Marker Boards you mean, markers last a lot longer than chalk and the average applied mathematician can survive on marker board fumes, coffee/amphetamines and uncooked pop tarts or ramen longer than any freshman/grad student.

Re:Anyone else suspicious (0)

Anonymous Coward | more than 5 years ago | (#28670851)

Okay so they've done some cool stuff with their 200 PS3s.... but does anyone else get the feeling that they are mainly just having massive LAN parties and they just doing some research whenever the Dean asks where the money has gone.

Oh hang on, they are pure mathematicians... this sort of stuff is their equivalent of a LAN party.

But does it run on windows?

160 bit key is safe? (1)

Fnord666 (889225) | more than 5 years ago | (#28671417)

The runtime that we observed for the 112-bit case implies that, even though the 160-bit ECC standard is supposed to be phased out by the end of the year 2010, for the next decade no regular user needs to be overly concerned about the security of 160-bit ECC.

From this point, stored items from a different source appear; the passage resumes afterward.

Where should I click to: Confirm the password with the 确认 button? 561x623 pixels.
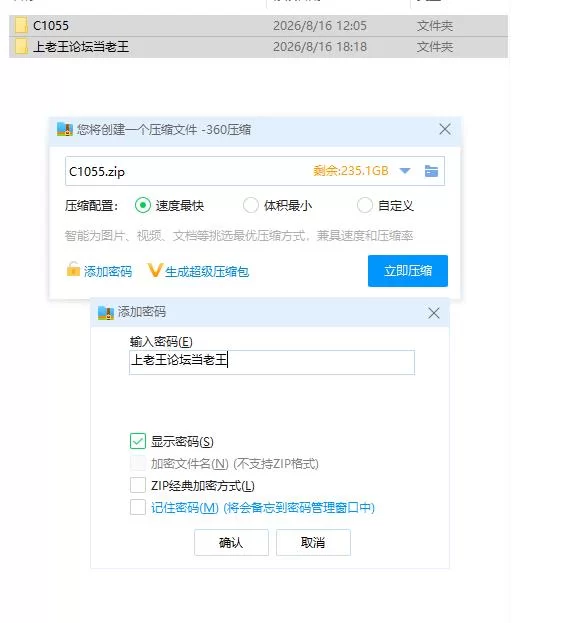click(231, 542)
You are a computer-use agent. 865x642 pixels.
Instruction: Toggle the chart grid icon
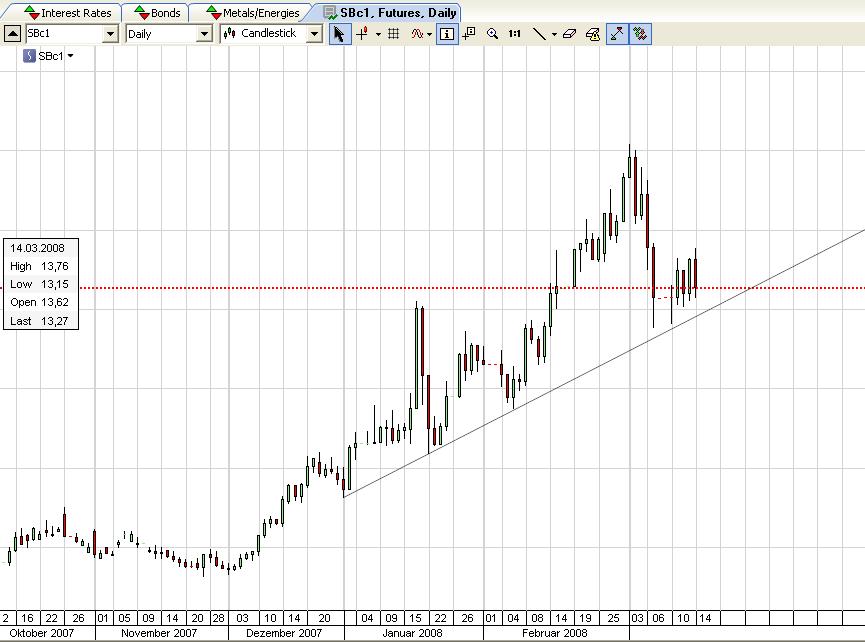point(393,34)
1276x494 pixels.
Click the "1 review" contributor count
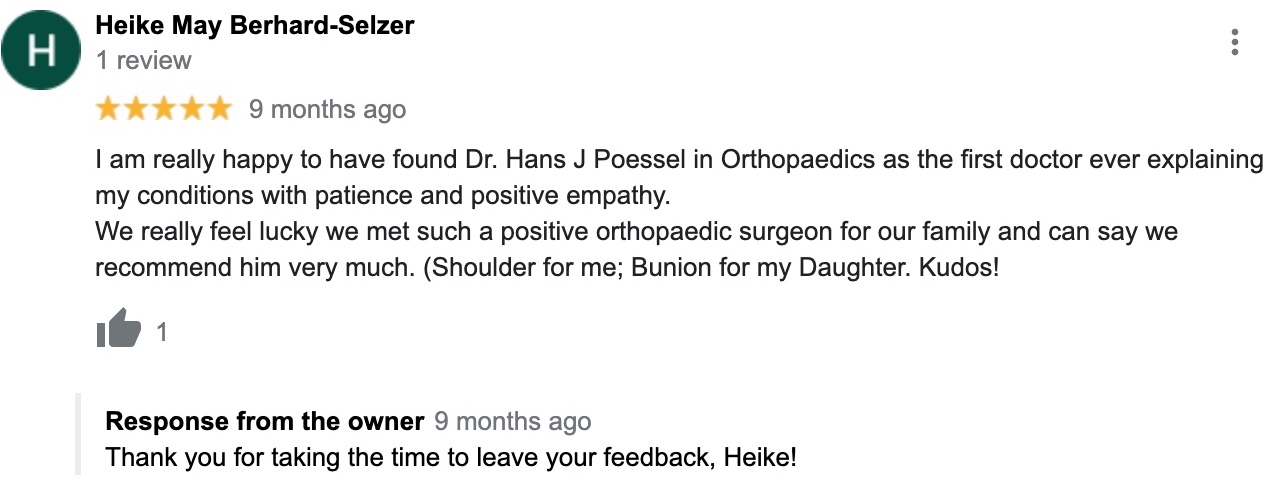click(143, 60)
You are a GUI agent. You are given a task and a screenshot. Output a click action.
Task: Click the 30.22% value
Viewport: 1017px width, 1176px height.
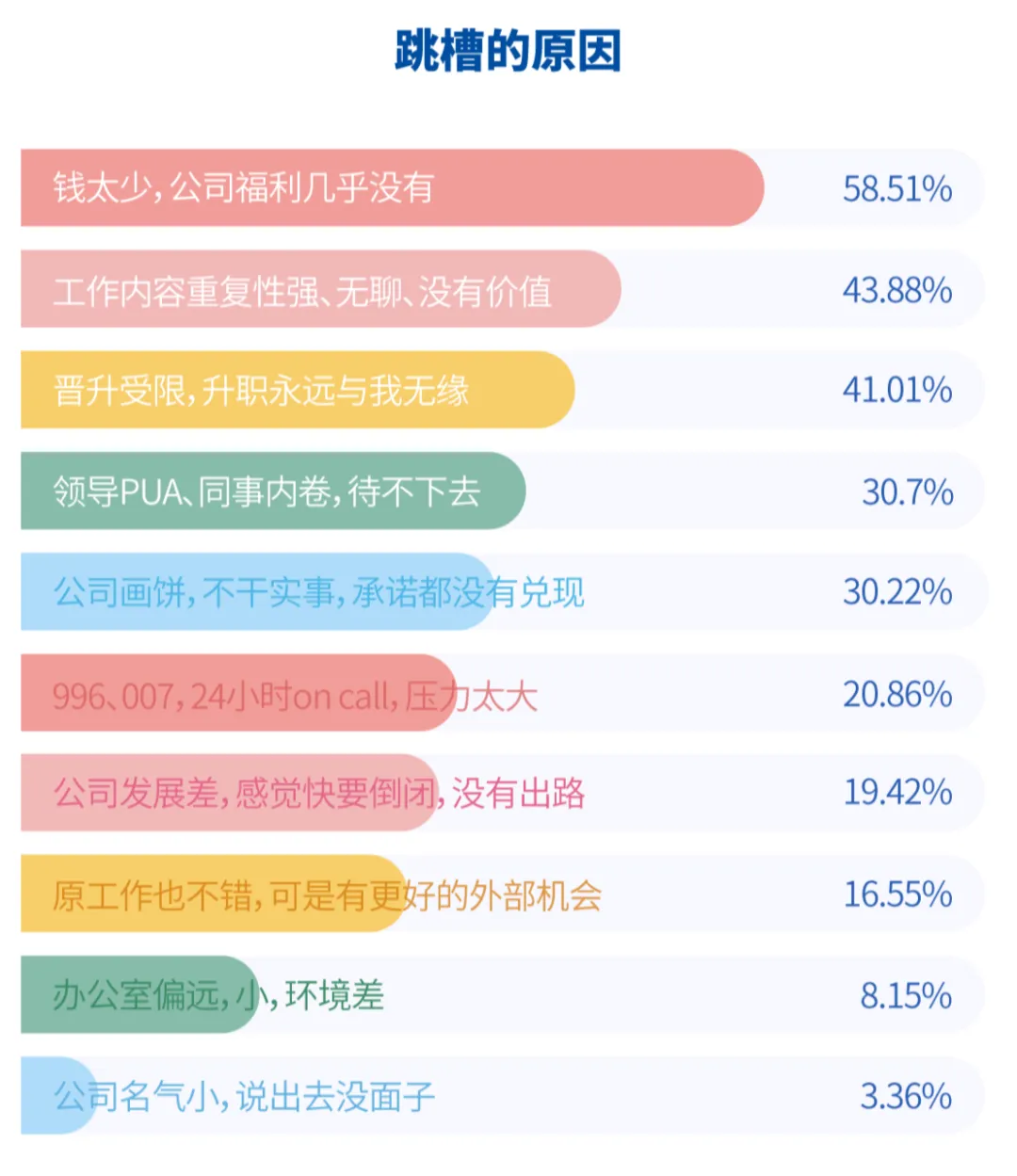coord(897,591)
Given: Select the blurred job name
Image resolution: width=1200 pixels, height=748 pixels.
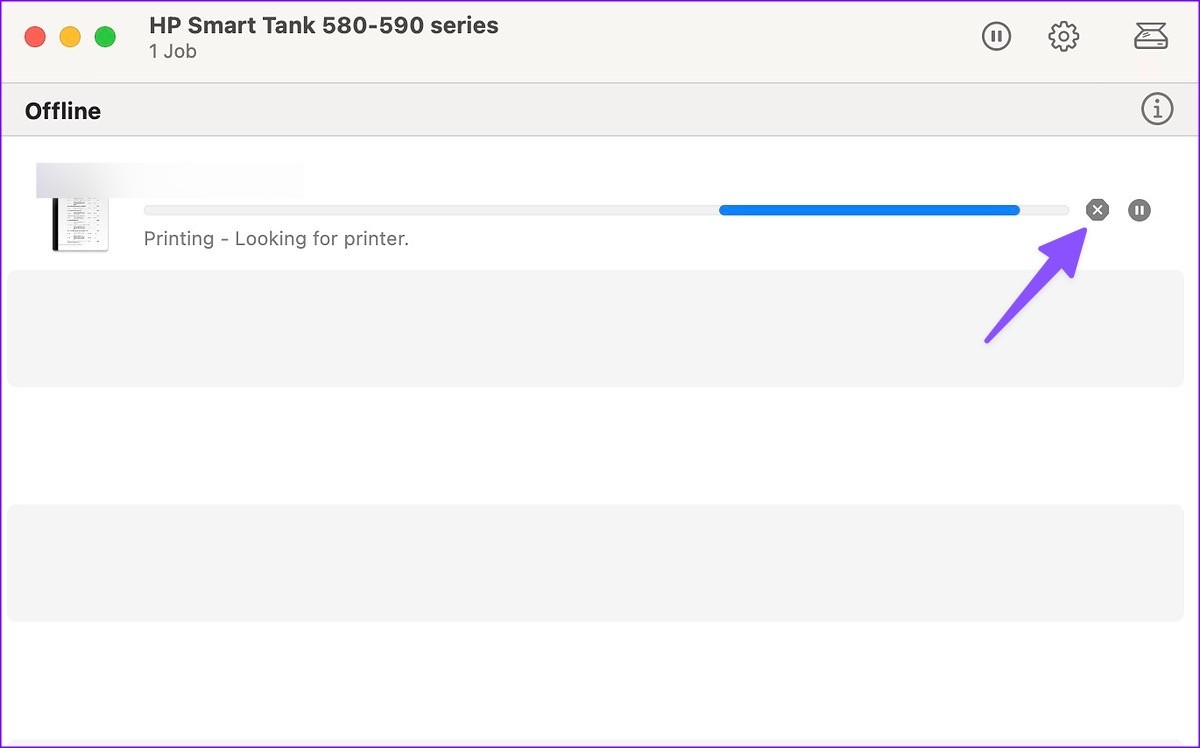Looking at the screenshot, I should [x=170, y=180].
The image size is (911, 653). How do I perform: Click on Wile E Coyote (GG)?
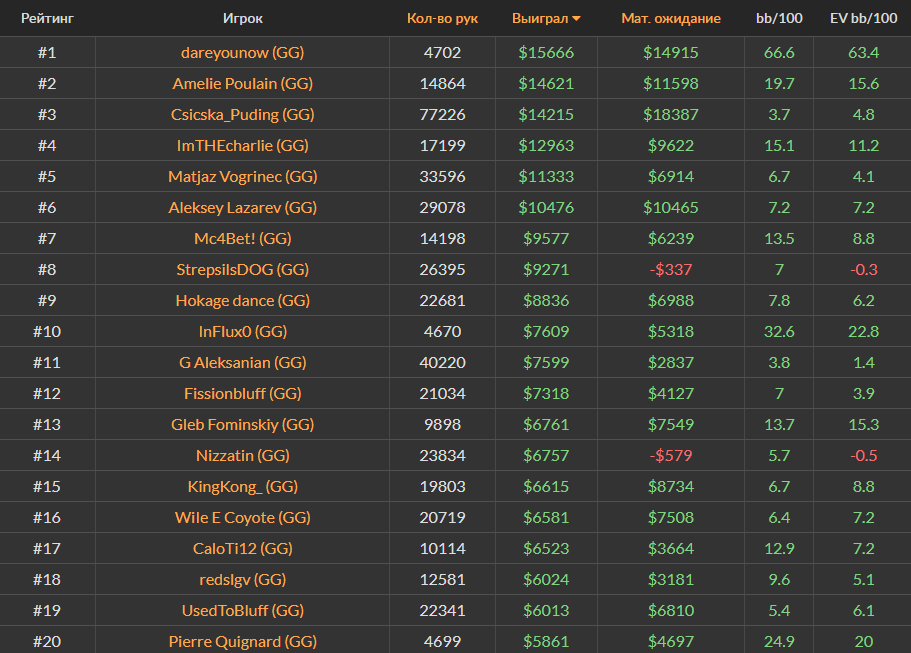[x=243, y=517]
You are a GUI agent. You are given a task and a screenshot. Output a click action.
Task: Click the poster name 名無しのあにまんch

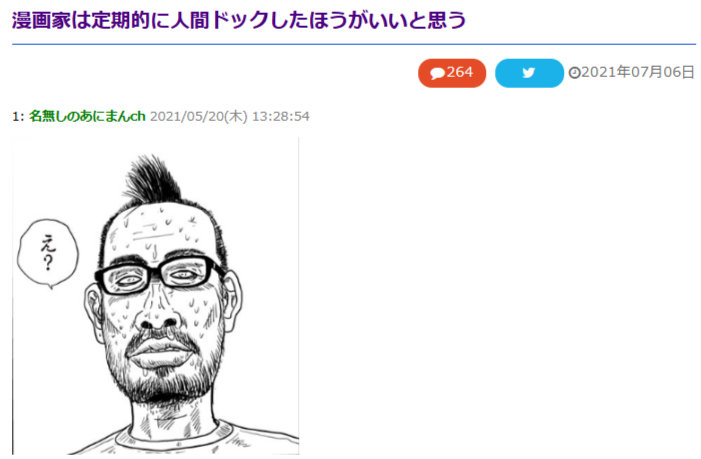[87, 116]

While in general this is an impressive result and an interesting use of the PS3 computing architecture, the above conclusion is flawed. Just because their approach did not yield a result in a computationally reasonable length of time in no way implies that one does not exist. It just means that this isn't it.

Re:160 bit key is safe? (1)

owlstead (636356) | more than 5 years ago | (#28674523)

While the ECC problem is more and more analyzed, which means it is starting to be *more* reliable. Chances of a solution "falling out of the sky" are pretty low. Also, it is not said that if something like a solution is found it does not mean that key size is the important factor. It might well be that it doesn't matter or even that the problem only is specific to certain domain parameters.

Also notice that the difference between 112 bit ECC and 163 bit ECC (the NIST standard curves are 163 bit) is much larger than say a 1024 bit RSA key and a 1792 bit one as the security of the keys scales linearly instead of in a curve as with RSA.

As you rightly notice, it does not protect against any other attacks than the standard mechanism. I do think you need to read the conclusion only as relevant with their method of analysis.